**Document segment:**
**********

Flight attendants and pilots have a different concern, noting that the newly permitted knives are just as dangerous as the still-forbidden box cutters. Members of Congress such as Sen. Charles Schumer (D-N.Y.) and Rep. Peter King (R-N.Y.) are worried too. Rep. Edward Markey (D-Mass.) plans to introduce a No Knives Act that would block the policy change. "On 9/11," he says, "we learned that in the confines of an airline cabin, even a small knife can lead to devastating consequences."

The critics have a point. The distinction between box cutters and pocket knives is emotional and aesthetic rather than logical or practical. Because the 9/11 hijackers happen to have used that particular implement, it is forever banned from airplane cabins, even though it is not really any more threatening than the tools that the TSA wants to allow. But TSA Administrator John Pistole argues that small knives do not pose much of a risk in light of reinforced cockpit doors and other post-9/11 security measures. He wants his agents to focus on potentially catastrophic threats—"primarily nonmetallic explosive devices, the bombs that can bring down an aircraft"—rather than confiscating pocket tools.

**********

**Raw data:**
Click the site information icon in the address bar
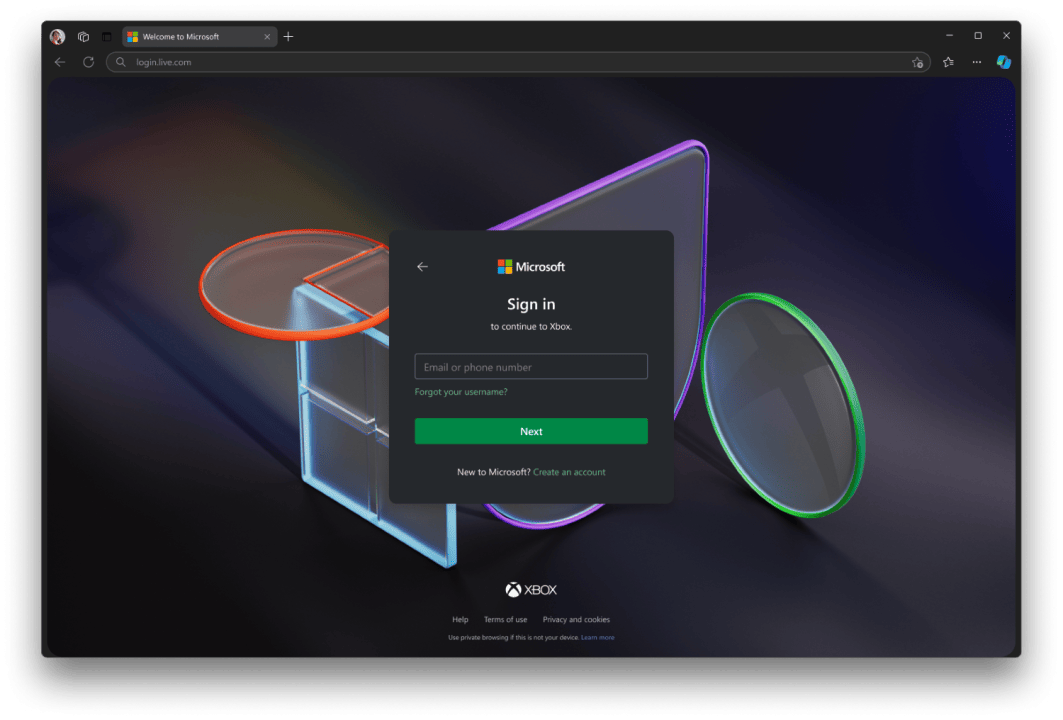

**********

**Work to complete:** Using the text on knives in airplane cabins, decide whether each statement agrees with it: (a) Edward Markey plans to introduce a bill that would block the policy change. (b) Box cutters are now allowed in airplane cabins. (c) John Pistole wants his agents to focus mainly on taking pocket tools away from travelers. Answer yes or no for each, and quote the exact words of the text that decide it.

**Answer space:**
(a) Yes: "Rep. Edward Markey (D-Mass.) plans to introduce a No Knives Act that would block the policy change."
(b) No: "it is forever banned from airplane cabins"
(c) No: "He wants his agents to focus on potentially catastrophic threats—"primarily nonmetallic explosive devices, the bombs that can bring down an aircraft"—rather than confiscating pocket tools."